Platon
Symposion
Als des Reichtums und der Armut Sohne aber befindet sich Eros in solcherlei Umständen. Zuerst ist er immer arm, und bei weitem nicht fein und schön, wie die Meisten glauben, vielmehr rauh, unansehnlich, unbeschuht, ohne Behausung, auf dem Boden immer umherliegend und unbedeckt schläft er vor den Türen und auf den Straßen im Freien, und ist der Natur seiner Mutter gemäß immer der Dürftigkeit Genosse.
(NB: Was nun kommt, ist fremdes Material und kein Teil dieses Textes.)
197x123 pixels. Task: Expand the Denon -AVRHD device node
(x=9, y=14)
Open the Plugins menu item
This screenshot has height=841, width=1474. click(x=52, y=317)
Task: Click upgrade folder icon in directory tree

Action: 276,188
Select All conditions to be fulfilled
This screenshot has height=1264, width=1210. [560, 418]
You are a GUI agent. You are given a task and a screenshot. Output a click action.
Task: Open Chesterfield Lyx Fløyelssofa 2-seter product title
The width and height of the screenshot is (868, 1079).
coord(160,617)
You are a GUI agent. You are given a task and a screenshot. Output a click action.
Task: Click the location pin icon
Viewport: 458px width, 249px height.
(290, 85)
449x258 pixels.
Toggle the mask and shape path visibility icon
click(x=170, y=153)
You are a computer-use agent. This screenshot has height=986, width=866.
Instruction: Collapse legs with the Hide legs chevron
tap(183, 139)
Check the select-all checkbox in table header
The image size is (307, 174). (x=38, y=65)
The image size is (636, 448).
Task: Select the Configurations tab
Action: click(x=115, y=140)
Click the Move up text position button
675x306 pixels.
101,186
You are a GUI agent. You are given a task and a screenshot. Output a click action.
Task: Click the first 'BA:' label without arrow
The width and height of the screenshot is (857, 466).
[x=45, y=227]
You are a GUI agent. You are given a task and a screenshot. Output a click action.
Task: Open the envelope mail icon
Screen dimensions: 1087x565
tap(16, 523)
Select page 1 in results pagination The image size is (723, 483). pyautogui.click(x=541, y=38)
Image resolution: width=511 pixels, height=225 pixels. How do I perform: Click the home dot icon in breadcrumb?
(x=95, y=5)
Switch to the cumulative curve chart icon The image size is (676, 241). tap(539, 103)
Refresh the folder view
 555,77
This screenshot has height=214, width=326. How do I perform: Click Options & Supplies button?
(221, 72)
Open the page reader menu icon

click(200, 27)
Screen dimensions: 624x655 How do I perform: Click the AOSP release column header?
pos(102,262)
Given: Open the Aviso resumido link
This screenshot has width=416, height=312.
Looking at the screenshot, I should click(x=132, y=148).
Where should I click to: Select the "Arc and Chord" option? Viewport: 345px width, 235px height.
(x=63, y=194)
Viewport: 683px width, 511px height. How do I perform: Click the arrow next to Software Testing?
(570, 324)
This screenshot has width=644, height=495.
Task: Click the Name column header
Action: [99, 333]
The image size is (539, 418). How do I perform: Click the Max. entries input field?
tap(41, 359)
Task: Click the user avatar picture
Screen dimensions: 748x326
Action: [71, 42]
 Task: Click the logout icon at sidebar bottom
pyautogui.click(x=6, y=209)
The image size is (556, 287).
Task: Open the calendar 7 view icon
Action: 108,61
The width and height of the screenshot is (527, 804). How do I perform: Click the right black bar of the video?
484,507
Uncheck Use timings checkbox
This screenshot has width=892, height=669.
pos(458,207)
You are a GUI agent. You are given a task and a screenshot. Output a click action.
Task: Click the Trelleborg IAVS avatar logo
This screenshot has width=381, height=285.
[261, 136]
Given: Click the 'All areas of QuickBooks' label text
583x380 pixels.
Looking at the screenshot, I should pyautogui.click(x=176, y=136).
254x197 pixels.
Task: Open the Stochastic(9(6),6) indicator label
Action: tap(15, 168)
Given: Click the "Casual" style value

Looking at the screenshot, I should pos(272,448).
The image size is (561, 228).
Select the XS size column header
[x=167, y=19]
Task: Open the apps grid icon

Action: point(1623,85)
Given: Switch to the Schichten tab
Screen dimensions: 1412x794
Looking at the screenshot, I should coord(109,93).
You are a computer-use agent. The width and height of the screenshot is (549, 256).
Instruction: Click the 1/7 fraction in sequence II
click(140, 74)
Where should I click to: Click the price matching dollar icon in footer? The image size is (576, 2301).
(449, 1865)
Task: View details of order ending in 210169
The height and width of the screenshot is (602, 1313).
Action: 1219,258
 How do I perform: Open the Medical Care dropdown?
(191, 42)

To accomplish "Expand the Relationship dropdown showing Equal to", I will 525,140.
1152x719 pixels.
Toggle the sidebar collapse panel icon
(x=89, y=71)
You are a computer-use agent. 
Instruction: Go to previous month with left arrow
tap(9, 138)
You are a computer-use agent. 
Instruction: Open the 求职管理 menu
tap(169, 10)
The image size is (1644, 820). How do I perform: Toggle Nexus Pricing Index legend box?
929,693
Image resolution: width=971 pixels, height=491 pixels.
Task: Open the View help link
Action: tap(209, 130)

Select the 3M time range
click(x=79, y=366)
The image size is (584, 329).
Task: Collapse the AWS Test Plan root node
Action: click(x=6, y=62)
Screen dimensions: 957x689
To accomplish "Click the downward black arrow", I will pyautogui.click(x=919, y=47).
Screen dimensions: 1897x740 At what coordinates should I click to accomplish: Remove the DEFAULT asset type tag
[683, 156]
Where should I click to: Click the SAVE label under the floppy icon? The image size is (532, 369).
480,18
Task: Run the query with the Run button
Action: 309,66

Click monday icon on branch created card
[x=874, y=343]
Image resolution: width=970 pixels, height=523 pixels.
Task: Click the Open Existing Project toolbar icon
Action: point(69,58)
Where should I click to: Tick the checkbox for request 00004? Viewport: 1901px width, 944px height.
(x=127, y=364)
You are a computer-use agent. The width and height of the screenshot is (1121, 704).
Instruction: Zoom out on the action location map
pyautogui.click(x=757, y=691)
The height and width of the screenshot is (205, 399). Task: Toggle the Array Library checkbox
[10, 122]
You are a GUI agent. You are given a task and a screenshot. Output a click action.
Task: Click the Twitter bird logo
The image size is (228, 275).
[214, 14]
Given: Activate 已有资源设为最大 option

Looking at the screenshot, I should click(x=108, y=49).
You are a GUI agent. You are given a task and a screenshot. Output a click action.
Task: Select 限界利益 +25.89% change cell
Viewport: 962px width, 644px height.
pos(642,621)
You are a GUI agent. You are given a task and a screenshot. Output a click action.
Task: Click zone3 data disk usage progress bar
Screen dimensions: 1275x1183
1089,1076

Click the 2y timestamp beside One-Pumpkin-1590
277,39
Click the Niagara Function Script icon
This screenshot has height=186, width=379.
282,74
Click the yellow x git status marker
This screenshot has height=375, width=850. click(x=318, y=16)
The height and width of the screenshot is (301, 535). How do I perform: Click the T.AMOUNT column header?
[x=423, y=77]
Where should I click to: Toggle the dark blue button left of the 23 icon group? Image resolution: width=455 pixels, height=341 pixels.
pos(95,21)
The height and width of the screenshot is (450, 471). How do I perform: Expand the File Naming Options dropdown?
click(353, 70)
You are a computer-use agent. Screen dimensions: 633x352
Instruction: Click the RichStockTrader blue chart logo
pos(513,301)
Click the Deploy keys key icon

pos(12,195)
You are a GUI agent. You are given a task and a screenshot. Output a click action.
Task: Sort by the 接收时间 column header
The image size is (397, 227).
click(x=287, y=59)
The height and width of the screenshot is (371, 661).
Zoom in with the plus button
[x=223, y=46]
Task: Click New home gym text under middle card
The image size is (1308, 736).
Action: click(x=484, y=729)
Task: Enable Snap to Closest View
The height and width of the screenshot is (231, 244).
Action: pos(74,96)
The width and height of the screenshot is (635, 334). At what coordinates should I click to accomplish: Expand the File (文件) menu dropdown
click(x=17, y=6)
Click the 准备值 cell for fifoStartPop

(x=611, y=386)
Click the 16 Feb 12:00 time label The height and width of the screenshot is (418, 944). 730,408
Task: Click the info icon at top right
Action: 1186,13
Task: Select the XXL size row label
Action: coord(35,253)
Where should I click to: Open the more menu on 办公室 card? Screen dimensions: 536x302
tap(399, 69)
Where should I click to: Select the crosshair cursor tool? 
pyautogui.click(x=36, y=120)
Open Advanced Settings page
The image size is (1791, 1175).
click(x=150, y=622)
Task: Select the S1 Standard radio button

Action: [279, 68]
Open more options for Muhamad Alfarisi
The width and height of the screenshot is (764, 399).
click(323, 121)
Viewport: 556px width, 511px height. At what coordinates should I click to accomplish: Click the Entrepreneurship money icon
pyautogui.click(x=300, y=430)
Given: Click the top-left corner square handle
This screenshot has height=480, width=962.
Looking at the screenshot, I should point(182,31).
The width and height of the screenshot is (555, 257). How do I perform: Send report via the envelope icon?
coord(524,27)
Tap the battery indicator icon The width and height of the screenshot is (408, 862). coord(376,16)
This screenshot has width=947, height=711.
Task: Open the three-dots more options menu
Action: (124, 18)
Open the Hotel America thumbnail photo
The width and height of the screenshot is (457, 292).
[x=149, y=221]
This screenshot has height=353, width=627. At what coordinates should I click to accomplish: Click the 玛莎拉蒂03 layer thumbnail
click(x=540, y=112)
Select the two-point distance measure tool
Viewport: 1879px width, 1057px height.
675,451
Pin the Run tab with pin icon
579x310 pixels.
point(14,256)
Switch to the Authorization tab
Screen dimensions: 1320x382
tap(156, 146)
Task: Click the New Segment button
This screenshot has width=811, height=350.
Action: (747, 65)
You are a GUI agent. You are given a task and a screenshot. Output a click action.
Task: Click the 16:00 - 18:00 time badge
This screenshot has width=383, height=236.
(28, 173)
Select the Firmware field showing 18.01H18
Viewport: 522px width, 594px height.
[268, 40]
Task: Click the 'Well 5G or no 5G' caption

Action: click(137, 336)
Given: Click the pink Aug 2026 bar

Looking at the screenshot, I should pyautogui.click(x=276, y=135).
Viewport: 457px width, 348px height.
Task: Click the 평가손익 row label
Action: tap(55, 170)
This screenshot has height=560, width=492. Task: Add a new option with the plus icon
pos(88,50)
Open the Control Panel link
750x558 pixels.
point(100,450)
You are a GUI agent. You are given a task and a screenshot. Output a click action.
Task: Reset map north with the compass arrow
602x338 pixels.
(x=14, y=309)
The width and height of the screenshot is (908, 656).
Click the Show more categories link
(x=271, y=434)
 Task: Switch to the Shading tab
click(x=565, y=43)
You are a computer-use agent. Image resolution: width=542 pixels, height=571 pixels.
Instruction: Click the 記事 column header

Und nach seinem Vater wiederum stellt er dem Guten und Schönen nach, ist tapfer, keck und rüstig, ein gewaltiger Jäger, allezeit Ränke schmiedend, nach Einsicht strebend, sinnreich, sein ganzes Leben lang philosophierend, ein arger Zauberer, Giftmischer und Sophist, und weder wie ein Unsterblicher geartet, noch wie ein Sterblicher, bald an demselben Tage blühend und gedeihend wenn es ihm gut geht, bald auch hinsterbend, doch auch wieder auflebend nach seines Vaters Natur. Was er sich aber schafft geht ihm immer wieder fort, so daß Eros nie weder arm ist noch reich, und auch zwischen Weisheit und Unverstand immer in der Mitte steht. - Wer also, sprach ich, Diotima, sind denn die philosophierenden, wenn es weder die Weisen sind noch die Unverständigen? - Das muß ja schon, sagte sie, jedem Kinde deutlich sein, daß es die zwischen beiden sind, zu denen auch Eros gehören wird.